Au fin fond de la campagne, tandis que les clients fortunés dorment du sommeil du juste, je traîne mes guêtres au château. Un boulot pas très passionnant mais une source d'inspiration, un cadre sublime, un modeste salaire tous les premiers du mois. Deux heures du mat, bercé par le chant nocturne de la nature qui entre par la fenêtre, je mets de côté les 179 copies quotidiennes, la clôture informatique et comptable, les innombrables tickets à vérifier et revérifier, pour grimper dans la golfette (photo) et gagner l'autre bout du domaine. Une requête farfelue. Quand on travaille dans un quatre étoiles, on ne juge pas, on sert le client, le lord ou le vicomte qui a expressément besoin d'ouvrir son coffre-fort au beau milieu de la nuit mais ne le peut pas parce que la pile de l'engin a rendu l'âme. Que ce soit pour actionner une poignée récalcitrante ou pour remettre un fax, je ne me lasse jamais de conduire cette golfette, de respirer l'air de la nuit, de me sentir vivant et heureux lorsque je croise un lapin, une grenouille, une hirondelle.

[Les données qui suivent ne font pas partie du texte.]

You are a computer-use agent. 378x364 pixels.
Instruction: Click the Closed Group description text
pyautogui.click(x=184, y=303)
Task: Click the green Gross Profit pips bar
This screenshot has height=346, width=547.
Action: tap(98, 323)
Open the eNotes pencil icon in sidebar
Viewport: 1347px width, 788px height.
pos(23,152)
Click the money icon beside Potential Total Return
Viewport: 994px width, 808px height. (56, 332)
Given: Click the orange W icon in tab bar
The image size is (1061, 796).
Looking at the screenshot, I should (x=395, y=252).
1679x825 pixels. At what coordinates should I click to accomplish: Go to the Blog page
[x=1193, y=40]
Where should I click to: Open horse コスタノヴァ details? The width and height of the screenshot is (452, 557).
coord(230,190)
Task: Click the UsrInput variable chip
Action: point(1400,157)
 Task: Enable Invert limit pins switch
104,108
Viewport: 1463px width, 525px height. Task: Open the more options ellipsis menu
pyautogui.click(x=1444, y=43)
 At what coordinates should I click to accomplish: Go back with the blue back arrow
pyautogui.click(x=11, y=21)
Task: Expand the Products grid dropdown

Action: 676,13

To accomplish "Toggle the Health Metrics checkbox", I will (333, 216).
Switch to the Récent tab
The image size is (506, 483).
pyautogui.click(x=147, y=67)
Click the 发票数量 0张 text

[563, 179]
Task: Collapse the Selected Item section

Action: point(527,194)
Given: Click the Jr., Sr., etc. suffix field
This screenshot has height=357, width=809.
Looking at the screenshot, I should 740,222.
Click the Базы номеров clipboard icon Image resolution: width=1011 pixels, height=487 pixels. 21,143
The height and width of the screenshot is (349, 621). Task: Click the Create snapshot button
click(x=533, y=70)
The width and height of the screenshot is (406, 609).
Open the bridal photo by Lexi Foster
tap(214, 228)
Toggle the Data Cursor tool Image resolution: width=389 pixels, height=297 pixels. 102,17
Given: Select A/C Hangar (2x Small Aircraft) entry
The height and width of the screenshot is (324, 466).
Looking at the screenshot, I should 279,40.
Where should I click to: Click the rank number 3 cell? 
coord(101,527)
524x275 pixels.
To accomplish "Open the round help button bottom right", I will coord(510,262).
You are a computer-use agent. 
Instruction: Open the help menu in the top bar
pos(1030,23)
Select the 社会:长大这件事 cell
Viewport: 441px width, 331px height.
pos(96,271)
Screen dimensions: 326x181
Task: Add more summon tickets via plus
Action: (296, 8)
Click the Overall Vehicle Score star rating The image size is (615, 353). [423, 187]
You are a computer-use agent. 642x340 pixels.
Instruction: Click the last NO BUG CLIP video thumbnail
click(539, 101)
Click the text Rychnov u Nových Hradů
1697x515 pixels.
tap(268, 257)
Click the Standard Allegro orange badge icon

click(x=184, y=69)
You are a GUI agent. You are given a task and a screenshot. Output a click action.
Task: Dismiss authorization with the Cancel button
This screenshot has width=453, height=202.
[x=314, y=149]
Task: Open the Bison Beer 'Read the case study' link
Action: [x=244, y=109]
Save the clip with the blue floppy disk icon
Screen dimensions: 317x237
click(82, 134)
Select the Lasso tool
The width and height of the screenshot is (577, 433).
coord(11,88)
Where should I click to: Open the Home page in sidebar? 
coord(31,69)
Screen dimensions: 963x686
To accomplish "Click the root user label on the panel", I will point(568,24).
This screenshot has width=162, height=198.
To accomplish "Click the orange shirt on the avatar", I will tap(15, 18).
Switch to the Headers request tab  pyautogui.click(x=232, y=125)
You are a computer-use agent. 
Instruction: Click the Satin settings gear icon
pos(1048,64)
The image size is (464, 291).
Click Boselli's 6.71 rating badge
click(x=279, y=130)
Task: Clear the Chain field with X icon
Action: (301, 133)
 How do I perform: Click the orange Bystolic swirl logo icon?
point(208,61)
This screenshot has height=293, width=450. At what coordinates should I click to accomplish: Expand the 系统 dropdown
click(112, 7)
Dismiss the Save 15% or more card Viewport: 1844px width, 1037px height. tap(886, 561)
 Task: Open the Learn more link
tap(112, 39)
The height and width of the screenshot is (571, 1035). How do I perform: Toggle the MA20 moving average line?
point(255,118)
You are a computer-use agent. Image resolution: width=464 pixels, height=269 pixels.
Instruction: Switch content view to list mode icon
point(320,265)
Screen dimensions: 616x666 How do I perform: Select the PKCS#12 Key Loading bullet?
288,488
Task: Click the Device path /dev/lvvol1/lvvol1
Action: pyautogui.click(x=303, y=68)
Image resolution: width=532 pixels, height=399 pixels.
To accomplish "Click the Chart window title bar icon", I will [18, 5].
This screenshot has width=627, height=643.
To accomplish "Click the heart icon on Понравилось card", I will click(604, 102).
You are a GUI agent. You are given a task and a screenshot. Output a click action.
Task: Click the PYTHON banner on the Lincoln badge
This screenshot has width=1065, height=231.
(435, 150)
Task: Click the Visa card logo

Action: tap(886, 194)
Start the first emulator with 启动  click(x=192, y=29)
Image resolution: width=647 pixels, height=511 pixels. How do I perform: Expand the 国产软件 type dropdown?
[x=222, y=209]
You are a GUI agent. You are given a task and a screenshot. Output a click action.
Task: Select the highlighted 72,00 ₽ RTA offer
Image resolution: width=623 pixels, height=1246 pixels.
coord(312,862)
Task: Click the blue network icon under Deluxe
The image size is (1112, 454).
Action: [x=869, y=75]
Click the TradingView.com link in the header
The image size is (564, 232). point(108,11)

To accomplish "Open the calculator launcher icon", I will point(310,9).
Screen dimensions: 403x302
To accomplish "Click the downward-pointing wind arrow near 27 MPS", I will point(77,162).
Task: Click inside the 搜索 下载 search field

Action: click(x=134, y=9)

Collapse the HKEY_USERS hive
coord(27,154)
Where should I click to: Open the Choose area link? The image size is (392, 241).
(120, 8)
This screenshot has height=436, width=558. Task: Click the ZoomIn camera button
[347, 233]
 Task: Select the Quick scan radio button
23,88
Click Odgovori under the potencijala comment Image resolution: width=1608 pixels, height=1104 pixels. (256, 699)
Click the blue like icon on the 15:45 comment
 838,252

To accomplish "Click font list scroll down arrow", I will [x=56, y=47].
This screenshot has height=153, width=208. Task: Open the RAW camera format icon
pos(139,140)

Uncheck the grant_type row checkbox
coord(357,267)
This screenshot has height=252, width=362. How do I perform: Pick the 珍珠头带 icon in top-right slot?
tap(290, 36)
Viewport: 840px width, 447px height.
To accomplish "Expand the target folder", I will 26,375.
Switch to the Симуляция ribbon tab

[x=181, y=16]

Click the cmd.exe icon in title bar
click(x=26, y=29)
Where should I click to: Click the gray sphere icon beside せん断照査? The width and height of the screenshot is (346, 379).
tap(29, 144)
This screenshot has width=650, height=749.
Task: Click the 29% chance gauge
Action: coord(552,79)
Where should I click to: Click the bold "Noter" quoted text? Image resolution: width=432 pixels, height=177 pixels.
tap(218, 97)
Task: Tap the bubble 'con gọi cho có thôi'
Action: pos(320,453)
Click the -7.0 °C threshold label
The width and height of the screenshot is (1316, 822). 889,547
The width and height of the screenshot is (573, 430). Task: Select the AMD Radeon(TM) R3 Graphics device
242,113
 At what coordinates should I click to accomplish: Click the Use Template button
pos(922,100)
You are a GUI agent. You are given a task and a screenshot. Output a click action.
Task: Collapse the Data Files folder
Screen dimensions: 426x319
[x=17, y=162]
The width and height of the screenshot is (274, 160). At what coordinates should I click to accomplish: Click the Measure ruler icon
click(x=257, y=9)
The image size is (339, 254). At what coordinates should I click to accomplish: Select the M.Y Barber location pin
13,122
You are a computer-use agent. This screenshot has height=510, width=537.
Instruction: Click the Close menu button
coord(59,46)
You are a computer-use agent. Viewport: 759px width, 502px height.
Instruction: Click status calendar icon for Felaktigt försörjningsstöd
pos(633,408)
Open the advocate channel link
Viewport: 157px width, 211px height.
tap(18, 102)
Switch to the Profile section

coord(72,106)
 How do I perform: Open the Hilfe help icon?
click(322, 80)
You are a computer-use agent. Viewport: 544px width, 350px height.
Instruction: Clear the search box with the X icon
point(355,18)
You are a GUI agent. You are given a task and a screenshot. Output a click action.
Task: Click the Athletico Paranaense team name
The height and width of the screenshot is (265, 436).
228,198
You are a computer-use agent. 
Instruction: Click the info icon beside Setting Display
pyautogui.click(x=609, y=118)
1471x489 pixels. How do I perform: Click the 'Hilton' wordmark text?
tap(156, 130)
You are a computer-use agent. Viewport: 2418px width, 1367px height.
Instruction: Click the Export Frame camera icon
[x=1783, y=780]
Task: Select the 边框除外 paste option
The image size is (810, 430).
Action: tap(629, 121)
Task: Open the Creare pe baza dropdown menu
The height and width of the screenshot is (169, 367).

Photo de Böhringer Friedrich (sous licence Creative Commons)
J'avais sûrement l'air nigaud lorsqu'âgé de 10 ans, je répétais inlassablement à mes camarades de classe « quand je serai grand, j'habiterai un château. » J'en étais persuadé. Je m'en persuadais. Eh bien, 27 ans plus tard, fermant les accès du château à l'aide de l'épais trousseau de clés, je me dis que j'ai réalisé sans le savoir un rêve de gamin. Pas tout à fait comme je l'avais rêvé, mais avec les rêves, on ne fait pas la fine bouche.
Au petit matin, le vicomte anglais de la chambre 124 sort de son portefeuille un billet de 500 euros. Il souhaite de la monnaie. L'espace d'un court instant, je suis comme une poule devant un timbre poste. Mille pensées se bousculent dans ma tête de citoyen de basse extraction : 500 que multiplie 6,55957 = ? ; est-ce un faux ? où est le détecteur ? vais-je avoir assez de billets pour lui ? putain ! 500 euros ... et quand il en laisse 20 de pourboires à partager entre la réception, je le trouve tout de suite moins emmerdant, le gentleman.